The supervisor monitors agent health by checking tmux pane output for status indicators. When it detects a stall (no output change for N minutes), it kills and re-dispatches.

The weakest part is the tmux-based health detection. Parsing terminal output with regex to determine if an agent is working or stuck is fragile. The next version will use structured status files that agents write to directly.

What's next

The priority list is clear:

Adaptive polling. Back off when the queue is empty, ramp up when new issues arrive.
Wall-clock timeout. Kill any agent that's been running longer than 30 minutes on a single issue.
Dispatch deduplication. Lock issues before dispatch to prevent double-assignment.
Post-merge CI. Run the full test suite after merge, not just before.
Graceful reconciliation. On restart, check for running agents before killing everything.

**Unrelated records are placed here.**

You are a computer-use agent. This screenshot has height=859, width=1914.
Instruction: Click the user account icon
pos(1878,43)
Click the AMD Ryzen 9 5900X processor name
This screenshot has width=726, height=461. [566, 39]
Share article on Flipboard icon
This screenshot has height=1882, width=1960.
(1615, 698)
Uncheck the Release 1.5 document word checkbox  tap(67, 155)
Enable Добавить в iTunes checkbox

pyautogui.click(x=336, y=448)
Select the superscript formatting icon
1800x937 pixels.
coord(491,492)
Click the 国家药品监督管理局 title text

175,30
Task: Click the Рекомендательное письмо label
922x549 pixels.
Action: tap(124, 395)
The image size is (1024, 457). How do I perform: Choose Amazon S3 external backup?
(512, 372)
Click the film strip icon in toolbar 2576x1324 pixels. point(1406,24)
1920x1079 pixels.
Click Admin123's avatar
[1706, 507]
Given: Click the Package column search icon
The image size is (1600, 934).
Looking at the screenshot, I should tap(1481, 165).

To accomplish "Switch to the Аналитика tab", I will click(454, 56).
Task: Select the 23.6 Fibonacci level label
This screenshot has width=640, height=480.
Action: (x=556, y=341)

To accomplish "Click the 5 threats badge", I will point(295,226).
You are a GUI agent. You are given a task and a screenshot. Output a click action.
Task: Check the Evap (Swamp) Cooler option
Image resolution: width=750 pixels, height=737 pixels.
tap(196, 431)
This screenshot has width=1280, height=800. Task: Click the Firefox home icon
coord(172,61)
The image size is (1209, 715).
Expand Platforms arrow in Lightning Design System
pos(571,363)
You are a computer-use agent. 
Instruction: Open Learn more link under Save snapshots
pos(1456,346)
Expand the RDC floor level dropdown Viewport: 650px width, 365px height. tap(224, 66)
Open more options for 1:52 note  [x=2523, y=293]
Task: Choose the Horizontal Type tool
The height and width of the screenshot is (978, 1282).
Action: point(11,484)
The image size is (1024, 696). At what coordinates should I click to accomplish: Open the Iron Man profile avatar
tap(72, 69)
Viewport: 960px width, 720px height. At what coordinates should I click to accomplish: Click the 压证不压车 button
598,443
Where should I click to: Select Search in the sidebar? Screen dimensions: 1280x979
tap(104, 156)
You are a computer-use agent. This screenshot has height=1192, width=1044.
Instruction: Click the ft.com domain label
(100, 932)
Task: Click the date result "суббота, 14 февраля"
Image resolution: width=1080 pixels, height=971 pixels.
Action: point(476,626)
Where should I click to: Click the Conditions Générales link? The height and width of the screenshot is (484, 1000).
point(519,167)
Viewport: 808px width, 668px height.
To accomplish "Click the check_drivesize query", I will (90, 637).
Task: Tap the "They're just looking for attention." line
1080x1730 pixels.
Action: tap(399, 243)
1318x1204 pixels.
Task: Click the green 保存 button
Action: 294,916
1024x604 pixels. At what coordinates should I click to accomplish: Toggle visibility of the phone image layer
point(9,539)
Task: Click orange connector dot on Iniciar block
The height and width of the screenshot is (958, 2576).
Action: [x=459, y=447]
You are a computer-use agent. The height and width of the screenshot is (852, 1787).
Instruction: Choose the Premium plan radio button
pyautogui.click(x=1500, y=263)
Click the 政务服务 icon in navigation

The goal is to get idle time under 20% and merged PRs above 20 per overnight run. If the system can reliably produce 20+ quality PRs while I sleep, the economics of solo development change completely.

The takeaway

11 PRs while I slept. It's a proof of concept, not a production system. The failure modes are obvious and the efficiency is terrible. But the core loop works: assign issue, implement, test, merge, repeat.

The interesting part isn't the number. It's that the system found its own problems and logged them. The friction entries from the overnight run became the issues that the system is now working on fixing. It's debugging itself.

That's the loop I was trying to build. It works.